## [TEXTAUSZUG]
Zwischen Mythos, Ideal und Realität: Wir müssen über Mutterschaft sprechen!
Mutterschaft gilt auch im Jahre 2022 noch immer als das größte Glück und die wahre Erfüllung im Leben einer Frau: Mütter sind die Superheldinnen des Alltags, stets sanft, geduldig und liebevoll. Ein Kinderlächeln entschädigt sie für jegliche Mühen. Kein Wunder, dass dieses weichgezeichnete Ideal, das von allen Seiten suggeriert wird, Erwartungen weckt und sich jede Abweichung davon wie persönliches Scheitern anfühlt.
Die Autorin Jana Heinicke liefert in ihrem neuen Buch nun eine längst überfällige und zeitgemäße Analyse des Muttermythos, seines Ursprungs und seiner Auswirkungen – persönlich, gesellschaftspolitisch, tabulos und mit neuesten wissenschaftlichen Erkenntnissen.
„Aus dem Bauch heraus – Wir müssen über Mutterschaft sprechen“ ist ein feministisches Plädoyer für selbstbestimmtes Muttersein und ein Appell an Gesellschaft, Forschung und Politik: Mütter sind Menschen, keine Superheld*innen.

## [DATENSATZAUSZÜGE]
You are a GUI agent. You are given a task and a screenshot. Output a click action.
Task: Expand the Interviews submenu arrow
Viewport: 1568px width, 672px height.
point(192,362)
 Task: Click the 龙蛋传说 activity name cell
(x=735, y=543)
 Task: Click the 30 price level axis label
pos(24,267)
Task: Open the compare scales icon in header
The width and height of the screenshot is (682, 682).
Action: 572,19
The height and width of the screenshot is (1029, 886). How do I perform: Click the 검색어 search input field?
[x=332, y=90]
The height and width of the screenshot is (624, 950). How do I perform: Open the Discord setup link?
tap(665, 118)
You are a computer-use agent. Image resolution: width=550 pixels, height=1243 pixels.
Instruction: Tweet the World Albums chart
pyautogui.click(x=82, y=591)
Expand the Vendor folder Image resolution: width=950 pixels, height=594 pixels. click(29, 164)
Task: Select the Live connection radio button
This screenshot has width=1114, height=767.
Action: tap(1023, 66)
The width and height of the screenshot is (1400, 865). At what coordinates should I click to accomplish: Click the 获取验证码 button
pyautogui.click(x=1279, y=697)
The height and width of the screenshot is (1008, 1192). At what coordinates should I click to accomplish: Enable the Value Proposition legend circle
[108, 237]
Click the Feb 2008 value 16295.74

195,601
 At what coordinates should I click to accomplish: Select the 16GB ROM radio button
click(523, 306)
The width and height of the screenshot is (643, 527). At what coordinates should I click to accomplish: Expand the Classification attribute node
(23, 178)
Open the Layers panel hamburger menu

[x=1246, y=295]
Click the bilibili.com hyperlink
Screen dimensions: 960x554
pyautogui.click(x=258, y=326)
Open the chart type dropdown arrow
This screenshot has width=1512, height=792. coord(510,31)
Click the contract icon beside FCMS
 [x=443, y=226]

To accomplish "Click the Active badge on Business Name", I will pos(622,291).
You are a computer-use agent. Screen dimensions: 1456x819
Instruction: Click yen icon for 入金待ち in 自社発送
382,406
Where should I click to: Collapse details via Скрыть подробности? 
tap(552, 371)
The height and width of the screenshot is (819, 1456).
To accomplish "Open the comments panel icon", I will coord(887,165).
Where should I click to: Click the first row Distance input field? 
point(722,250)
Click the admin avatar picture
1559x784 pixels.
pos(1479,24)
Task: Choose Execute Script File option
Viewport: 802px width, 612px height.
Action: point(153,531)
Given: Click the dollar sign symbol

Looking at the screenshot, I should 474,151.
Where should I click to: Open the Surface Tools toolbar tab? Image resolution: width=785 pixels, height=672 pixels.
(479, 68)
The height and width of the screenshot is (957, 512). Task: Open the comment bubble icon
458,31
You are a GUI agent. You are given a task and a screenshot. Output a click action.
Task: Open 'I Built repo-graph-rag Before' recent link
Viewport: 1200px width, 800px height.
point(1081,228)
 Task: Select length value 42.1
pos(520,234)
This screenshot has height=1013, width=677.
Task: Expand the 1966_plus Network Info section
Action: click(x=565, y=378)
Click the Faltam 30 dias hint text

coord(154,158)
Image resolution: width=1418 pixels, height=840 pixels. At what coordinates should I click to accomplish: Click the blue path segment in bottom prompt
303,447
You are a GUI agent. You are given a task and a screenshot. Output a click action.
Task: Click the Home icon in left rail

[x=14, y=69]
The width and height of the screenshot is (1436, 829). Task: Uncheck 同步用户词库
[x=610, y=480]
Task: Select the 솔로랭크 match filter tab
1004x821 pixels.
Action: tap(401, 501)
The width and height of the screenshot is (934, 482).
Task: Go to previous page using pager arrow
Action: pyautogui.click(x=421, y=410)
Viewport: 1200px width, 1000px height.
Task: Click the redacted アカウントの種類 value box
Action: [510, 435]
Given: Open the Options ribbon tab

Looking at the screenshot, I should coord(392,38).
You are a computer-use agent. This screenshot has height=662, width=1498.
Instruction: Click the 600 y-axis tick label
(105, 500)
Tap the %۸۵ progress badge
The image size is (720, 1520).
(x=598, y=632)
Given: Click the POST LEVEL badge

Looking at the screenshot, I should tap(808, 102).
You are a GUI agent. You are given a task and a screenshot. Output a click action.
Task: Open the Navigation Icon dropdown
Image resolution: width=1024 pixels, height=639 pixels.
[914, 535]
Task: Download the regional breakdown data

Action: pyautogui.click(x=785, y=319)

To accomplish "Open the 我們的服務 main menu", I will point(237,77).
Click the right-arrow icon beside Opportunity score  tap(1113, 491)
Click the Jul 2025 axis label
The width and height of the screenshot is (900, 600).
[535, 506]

## [ANWEISUNG 1]
Geben Sie die Passage des Textauszugs zwischen „Mutterschaft gilt auch“ und „persönliches Scheitern anfühlt.“ einschließlich erneut wieder und tauschen Sie darin „Superheldinnen“ gegen „Heldinnen“ aus.
## [ANWEISUNG 2]
Fassen Sie den Absatz des Textauszugs, der mit „Mutterschaft gilt auch im Jahre 2022“ beginnt, als knappe Stichpunktliste zusammen und behalten Sie dabei seine wesentlichen Aussagen bei.
Maßgeblich ist ausschließlich der Textauszug.

## [ERGEBNIS 1]
Mutterschaft gilt auch im Jahre 2022 noch immer als das größte Glück und die wahre Erfüllung im Leben einer Frau: Mütter sind die Heldinnen des Alltags, stets sanft, geduldig und liebevoll. Ein Kinderlächeln entschädigt sie für jegliche Mühen. Kein Wunder, dass dieses weichgezeichnete Ideal, das von allen Seiten suggeriert wird, Erwartungen weckt und sich jede Abweichung davon wie persönliches Scheitern anfühlt.

## [ERGEBNIS 2]
- Mutterschaft gilt auch 2022 noch als größtes Glück und wahre Erfüllung im Leben einer Frau.
- Mütter werden als Superheldinnen des Alltags gesehen: stets sanft, geduldig und liebevoll. Ein Kinderlächeln entschädigt sie für jede Mühe.
- Dieses von allen Seiten vermittelte, weichgezeichnete Ideal weckt Erwartungen. Deshalb fühlt sich jede Abweichung davon wie persönliches Scheitern an.